Mouse in Manhattan is a 1945 one-reel animated cartoon and is the 19th Tom and Jerry short released in American theaters on July 7, 1945 and reissued on February 28, 1953. Unlike other cartoons featuring the duo, this one focuses almost entirely on Jerry while Tom has a very minor role.

Plot[edit]

Jerry has enough of the country life and decides to leave to the city. He writes a goodbye letter to Tom saying he's off to see the city sights. In a series of antics in New York City, he gets stuck in gum on the floor of Grand Central, ends up as a makeshift shoe polisher, admires the towering skyscrapers, and even attempts to literally climb the Empire State Building, but to no avail, and gets scared when he sees the Statue of Atlas in Rockefeller Center and runs into a woman's green heeled shoes. As Jerry passes through, he sees the woman's large toe and polished toenail at the bottom of her shoe and he uses it as a mirror to make him look nice. After he has completed his grooming, he walks away and accidentally falls into a stream beside the sidewalk and floats away on a bottle cap.

He admires beautiful girls wearing pretty shoes and also Times Square before falling down the sewer, has a close shave with oncoming traffic, gets nauseated in an elevator, moves under the carpet to the Starlite Room and moves again where he bumps into a doorway, crawls into a room and comes out all blushed.

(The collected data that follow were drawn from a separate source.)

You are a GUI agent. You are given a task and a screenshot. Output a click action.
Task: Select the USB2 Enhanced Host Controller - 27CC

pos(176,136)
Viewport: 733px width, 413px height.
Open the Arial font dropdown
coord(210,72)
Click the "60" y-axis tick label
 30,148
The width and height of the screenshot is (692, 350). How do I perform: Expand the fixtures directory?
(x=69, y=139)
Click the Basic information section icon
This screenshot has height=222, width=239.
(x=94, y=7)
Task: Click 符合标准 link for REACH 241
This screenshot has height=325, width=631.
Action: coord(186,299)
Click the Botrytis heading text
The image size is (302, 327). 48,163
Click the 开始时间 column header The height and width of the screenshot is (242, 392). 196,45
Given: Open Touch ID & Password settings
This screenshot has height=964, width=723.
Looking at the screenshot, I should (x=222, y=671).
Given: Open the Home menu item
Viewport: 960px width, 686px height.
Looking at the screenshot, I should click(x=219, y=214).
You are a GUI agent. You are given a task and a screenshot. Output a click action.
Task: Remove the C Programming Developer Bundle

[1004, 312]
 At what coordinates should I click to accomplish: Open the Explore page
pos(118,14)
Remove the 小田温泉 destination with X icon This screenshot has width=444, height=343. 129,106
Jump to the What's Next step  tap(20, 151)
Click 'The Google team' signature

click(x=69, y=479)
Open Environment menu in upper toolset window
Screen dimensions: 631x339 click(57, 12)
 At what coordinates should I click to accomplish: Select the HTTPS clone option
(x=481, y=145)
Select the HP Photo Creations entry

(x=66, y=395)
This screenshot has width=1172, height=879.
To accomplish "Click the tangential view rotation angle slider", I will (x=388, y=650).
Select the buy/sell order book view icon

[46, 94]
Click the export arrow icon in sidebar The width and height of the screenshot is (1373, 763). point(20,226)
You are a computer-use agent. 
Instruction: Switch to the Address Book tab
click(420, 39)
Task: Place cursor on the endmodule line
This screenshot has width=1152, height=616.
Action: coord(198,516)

He looks up at the sign which says Powder Room and runs to the Check Room near the Powder Room he passed. As he tries to fix the top hat he was on, it pops up fast squishing him down and down again before he bounced out of the room. After he fixes his hat, he sees a woman pass by and he jumps on the back of the train dress behind her legs and takes a ride. He almost falls down a drain and gets knocked off by a plant pot handle in the way, gets back up and follows the direction where she went but instead heads toward the table and dangles precariously over the city on an ever-breaking candle. Later, he dances with several placecards (in the form of attractive women).

While dancing, Jerry loses his balance and gets stuck in a champagne bottle which pops him out of the building and he falls all the way to the ground with the help of a sock on a clothesline which becomes his parachute. He lands in a dark alley in a puddle; sneezes and is heard and scared off by an alley full of hungry and vicious cats. He then hurtles across the city on trash cans, one of which hits a fire hydrant and sends him flying through a jewellery shop window, after which he is shot at by the police. As Jerry escapes the city (while nearly being run over by an uptown express train on one of the Interborough Rapid Transit lines in the process), he quickly races over the George Washington Bridge and railroad tracks back to the countryside (having decided that the city life is not for him). There, he finds Tom still asleep (apparently unaware that Jerry was gone). He tears his unread note and kisses Tom, waking him up in the process, before nailing a sign reading "Home Sweet Home" above his mousehole, and entering afterwards.

Production[edit]

  • Directed by: William Hanna and Joseph Barbera
  • Story: William Hanna, Joseph Barbera
  • Animation: Kenneth Muse, Ray Patterson, Irven Spence, Ed Barge
  • Additional Animation: Pete Burness
  • Assistant Animation: Barney Posner
  • Layout: Harvey Eisenberg
  • Background: Robert Gentle
  • Music Direction: Scott Bradley
  • Co-Producer: William Hanna
  • Produced by: Fred Quimby

Voice cast[edit]

Availability[edit]

DVD:

Blu-ray

External links[edit]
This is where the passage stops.